▶ [Passage given]
● ● ● ● ● ● ●

I have to divide a set of columns in a pyspark.sql.dataframe by their respective column average but I am not able to find an correct way to do it. Below is a sample data and my present code.
Input Data
columns = ["Col1", "Col2", "Col3","Name"]
data = [("1","40", "56" , "john jones"),
("2", "45", "55", "tracey smith"),
("3", "33", "23", "amy sanders")]
df = spark.createDataFrame(data=data,schema=columns)
Col1 Col2 Col3 Name
1 40 56 john jones
2 45 55 tracey smith
3 33 23 amy sanders
Expected Output
Col1 Col2 Col3 Name
0.5 1.02 1.25 john jones
1 1.14 1.23 tracey smith
1.5 0.84 0.51 amy sanders
Function as of now. Not working:
#function to divide few columns by the column average and overwrite the column
def avg_scaling(df):
#List of columns which have to be scaled by their average
col_list = ['col1', 'col2', 'col3']
for i in col_list:
df = df.withcolumn(i, col(i)/df.select(f.avg(df[i])))
return df
new_df = avg_scaling(df)

● ● ● ● ● ● ●

▶ [Listed entries]
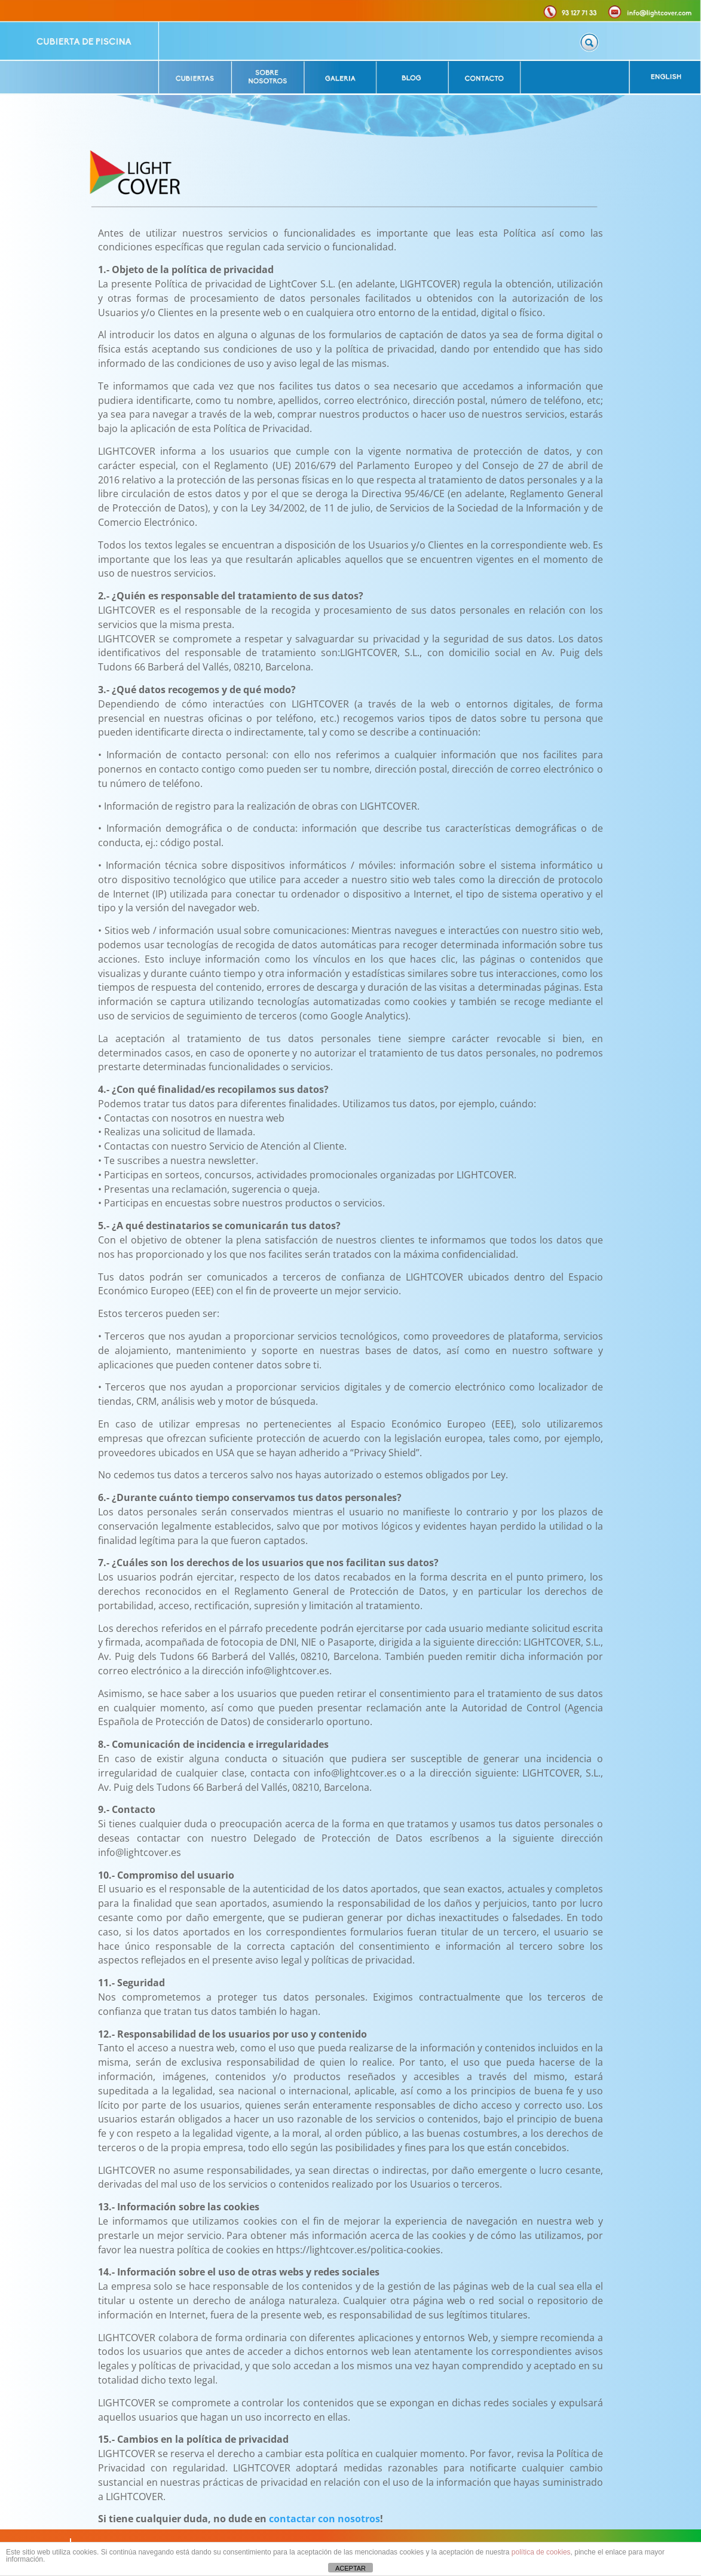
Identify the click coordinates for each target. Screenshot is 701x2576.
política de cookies (541, 2552)
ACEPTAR (350, 2568)
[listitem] (79, 41)
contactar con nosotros (324, 2518)
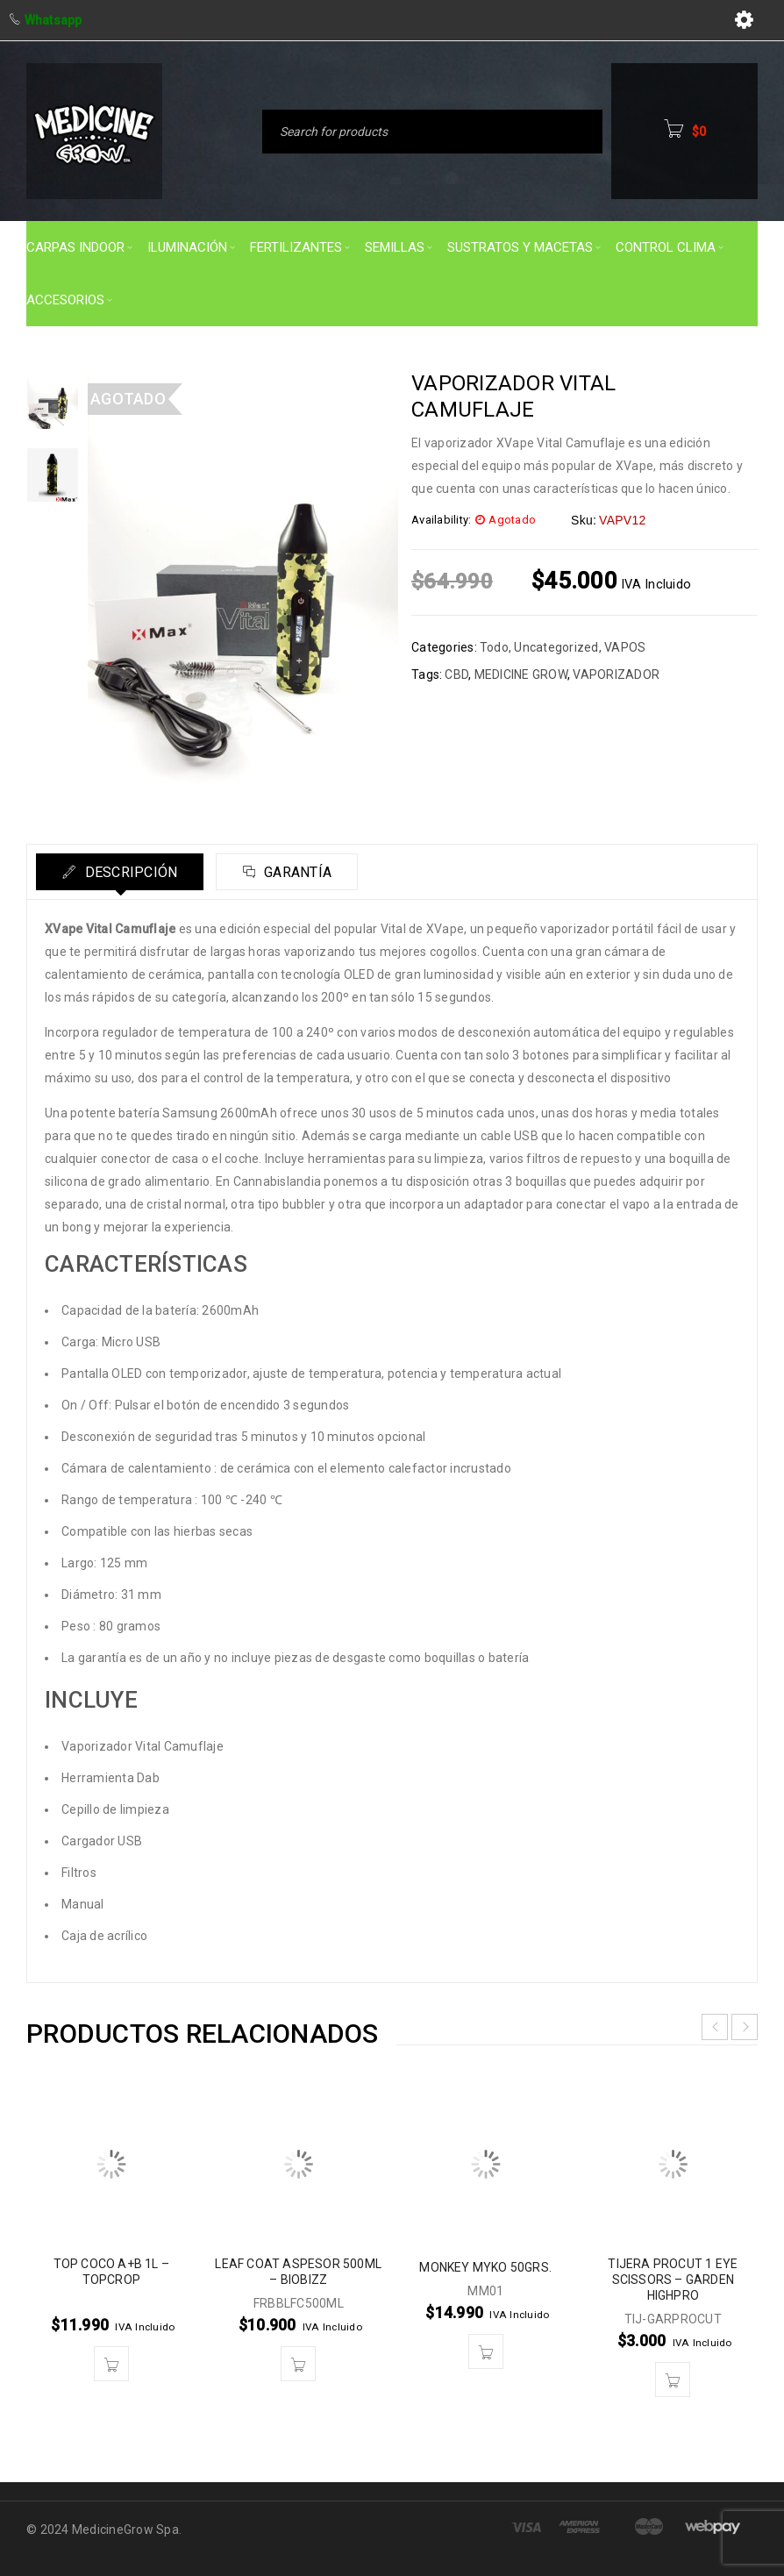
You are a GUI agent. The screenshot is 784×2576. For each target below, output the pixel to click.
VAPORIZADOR (616, 674)
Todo (494, 647)
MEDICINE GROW (520, 674)
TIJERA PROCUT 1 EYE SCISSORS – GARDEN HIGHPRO (673, 2279)
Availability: (441, 519)
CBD (456, 674)
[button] (111, 2363)
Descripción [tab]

● ● ● ● ● ● ●

▶ [Task instructions]
1 – Answer from the PySpark question:
(a) In the input data, which name is in the row where Col1 is 3?
(b) In the expected output, what value does Col2 have for tracey smith?
(c) Inside the function, what variable holds the columns to be scaled?
2 – In the PySpark question, swap "divide" for "scale" and write out the part from "I have to divide" to "my present code.".
3 – Carry on the PySpark question about dividing columns by their averages from where it stops.

▶ [Response list]
1 –
(a) amy sanders
(b) 1.14
(c) col_list

2 –
I have to scale a set of columns in a pyspark.sql.dataframe by their respective column average but I am not able to find an correct way to do it. Below is a sample data and my present code.

3 –
You can make use of a Window here partitioned on a pusedo column and run average on that window.
The code goes like this,
columns = ["Col1", "Col2", "Col3","Name"]
data = [("1","40", "56" , "john jones"),
("2", "45", "55", "tracey smith"),
("3", "33", "23", "amy sanders")]
df = spark.createDataFrame(data=data,schema=columns)
df.show()
+----+----+----+------------+
|Col1|Col2|Col3| Name|
+----+----+----+------------+
| 1| 40| 56| john jones|
| 2| 45| 55|tracey smith|
| 3| 33| 23| amy sanders|
+----+----+----+------------+
from pyspark.sql import Window
def avg_scaling(df, cols_to_scale):
w = Window.partitionBy(F.lit(1))
for col in cols_to_scale:
df = df.withColumn(f"{col}", F.round(F.col(col) / F.avg(col).over(w), 2))
return df
new_df = avg_scaling(df, ["Col1", 'Col2', 'Col3'])
new_df.show()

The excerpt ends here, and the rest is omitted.